Summary of Argument
More than 50 years ago, this Court clearly established that children being questioned by police need “protection” in light of their “unequal footing” with interrogators. Gallegos v. Colorado, 370 U.S. 49, 54 (1962). The Court noted that an adolescent “is not equal to the police in knowledge and understanding” and will not know “how to protest his own interests” or get the benefit of his own constitutional rights during an interrogation. Id. The Court has also clarified that certain interrogation tactics, such as “‘paternal’ urgings” by officials, might sway adolescents into confessing, calling into question the trustworthiness of juvenile confessions. In re Gault, 387 U.S. 1, 51-52 (1967). Courts therefore must exercise “the greatest care” to ensure that juvenile confessions are voluntary. Id. at 55.

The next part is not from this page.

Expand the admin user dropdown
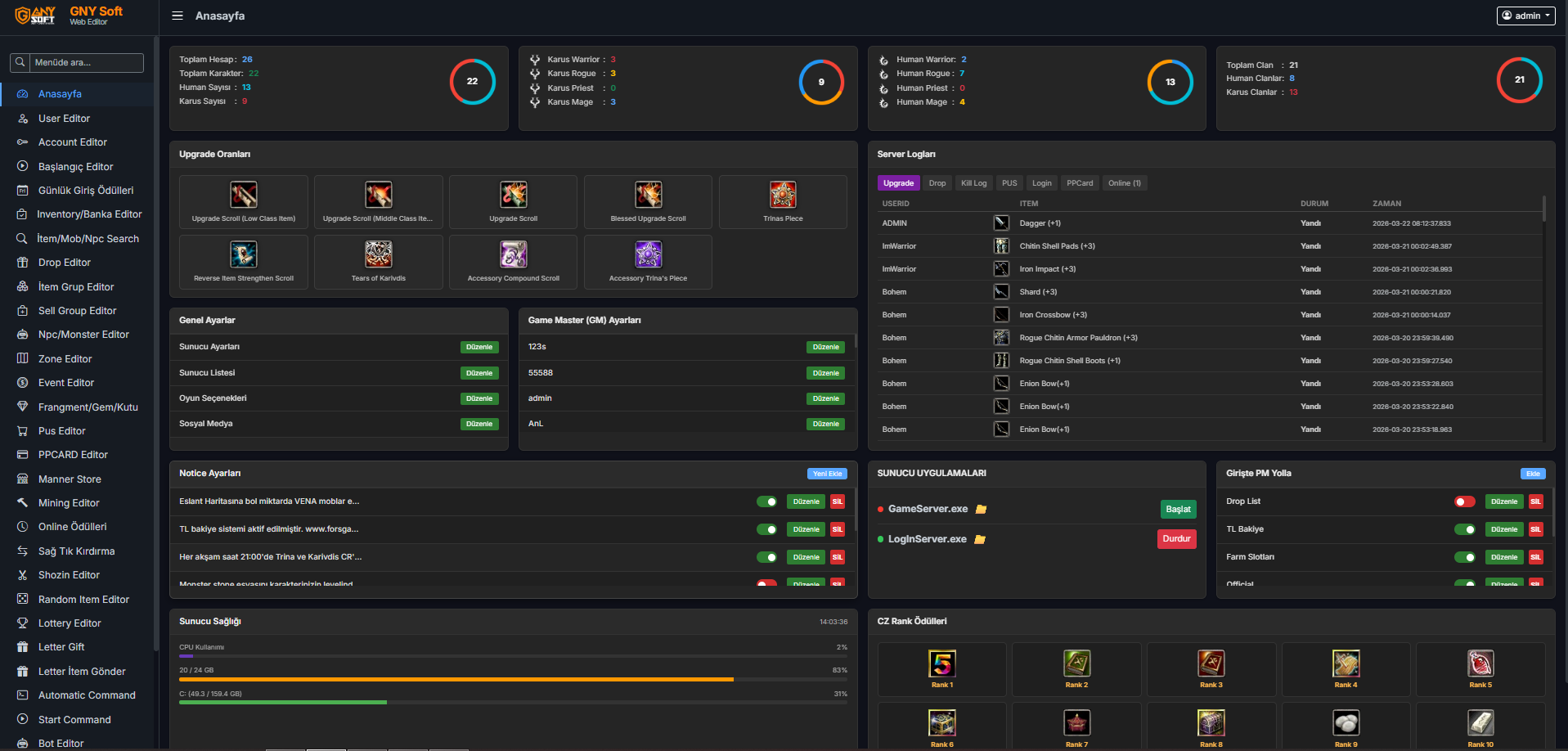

This Court’s caution that constitutional standards must be calibrated to take adolescence into account permeates its jurisprudence. Indeed, this Court has been clear that “criminal procedure laws that fail to take defendants’ youthfulness into account at all would be flawed.” Graham v. Florida, 560 U.S. 48, 76 (2010); see also Miller v. Alabama, 567 U.S. 460, 473-74 (2012); Roper v. Simmons, 543 U.S. 551, 569 (2005). This Court has grounded its conclusions that youth merit distinctive treatment under the law not only in “common sense,” but also in scientific research showing that teenagers are more impulsive, more susceptible to coercion, less mature, and more capable of change than adults. See J.D.B. v. North Carolina 564 U.S. 261, 272-73, 280 (2011); Graham, 560 U.S. at68-69; see also Miller, 567 U.S. at 471-72; Roper, 543 U.S. at 569-70. And it has recognized that these traits are relevant in the context of police interrogations, where youth “lack the experience, perspective, and judgment to . . . avoid choices that could be detrimental to them.” J.D.B., 564 U.S. at 272.
This precedent places beyond dispute that the voluntariness inquiry requires meaningful evaluation of a juvenile’s age and developmental characteristics. By failing to give any consideration to Brendan Dassey’s age—much less exercise the special care required by these cases—the Wisconsin Court of Appeals violated clearly established law.